The only Whale Watch Cruise we operated on Tuesday was our Wake up with the Whales Cruise which departed at 8:00 from Anaeho’omalu Bay. Guests who woke up early enough to join us on this cruise got to see at least 9 different whales including 2 calves. Where there are calves, there are also Moms…and in this case only one of our Mom/calf duos appeared to be accompanied by an escort. All of the adult whales we were watching had extended bottom times, surfacing and spouting only every 30 minutes or so. The calves, on the other hand, were on the surface a lot.
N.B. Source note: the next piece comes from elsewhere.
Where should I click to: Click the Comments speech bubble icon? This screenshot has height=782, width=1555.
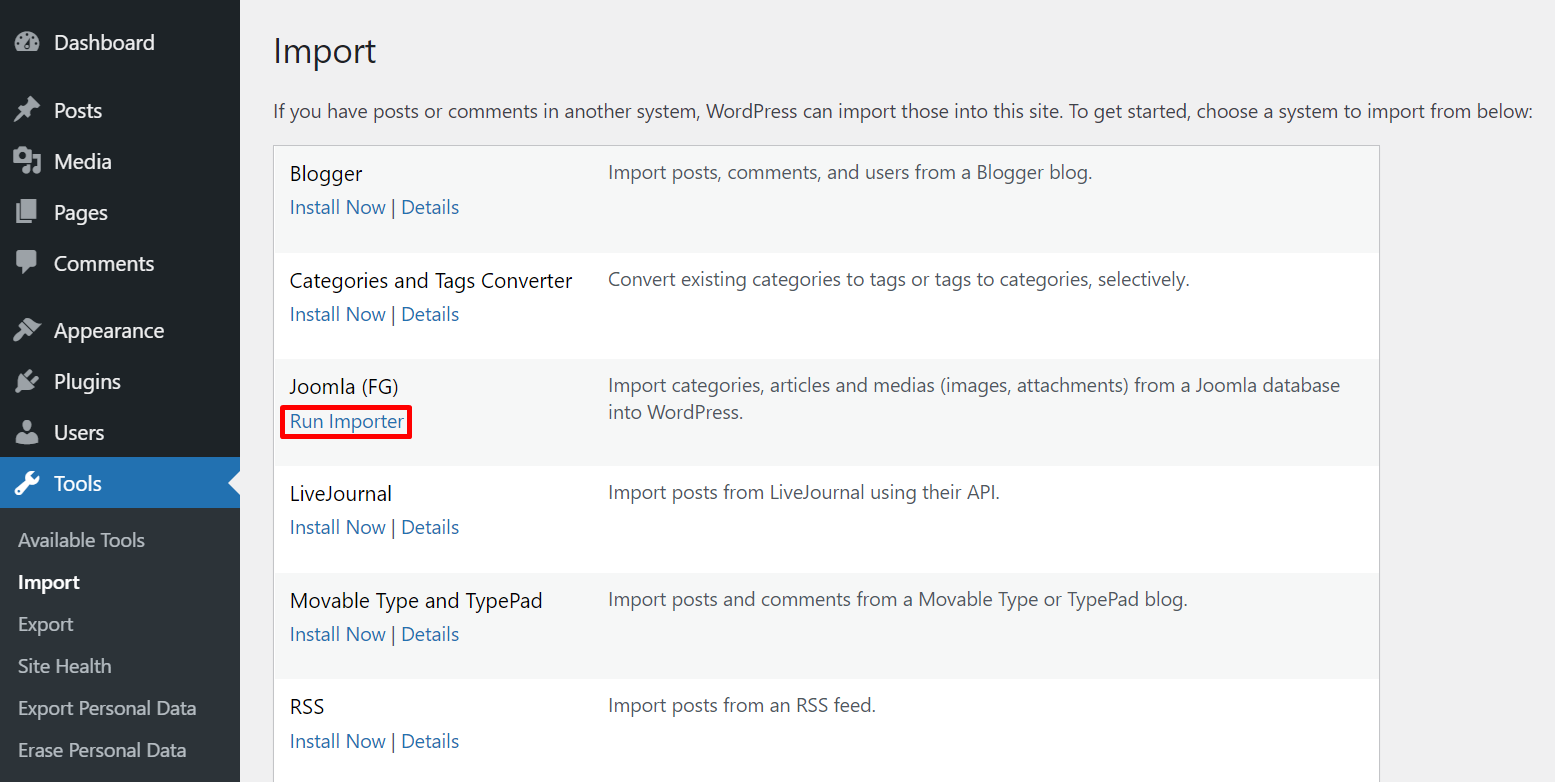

And one of them definitely had some energy to burn, as he breached a few times, lobbed his little flukes, and threw his little peduncle (which was really cute). We also got a chance to compare that cute peduncle throw with a more aggressive peduncle throw, when we saw what looked like a solo adult a mile or so away thrashing the back half of his body around at the surface — which inspired us to ask, “at what age, does a “cute” maneuver become an “aggressive” one? When we deployed our hydrophone today, we heard whales singing and communicating, but there were definitely fewer voices in the range we could pick up than even a few days ago.



Ocean Sports Whale Fact of the Day: Throughout this season, I’ve mentioned the “peduncle throw” many, many times. But what’s a “peduncle”? We call the region between the whales’ flukes and his main body, a “peduncle”…but why such a strange word? I was wondering about the etymology of the word, so I looked it up. Turns out that the word “peduncle” comes from the Latin word “ped” which means foot. It was first used to describe the stalk of a flower, fruit, or tumor. I guess that makes sense…the back part of the whale does sort of look like a stalk, bearing the whale’s wide flukes.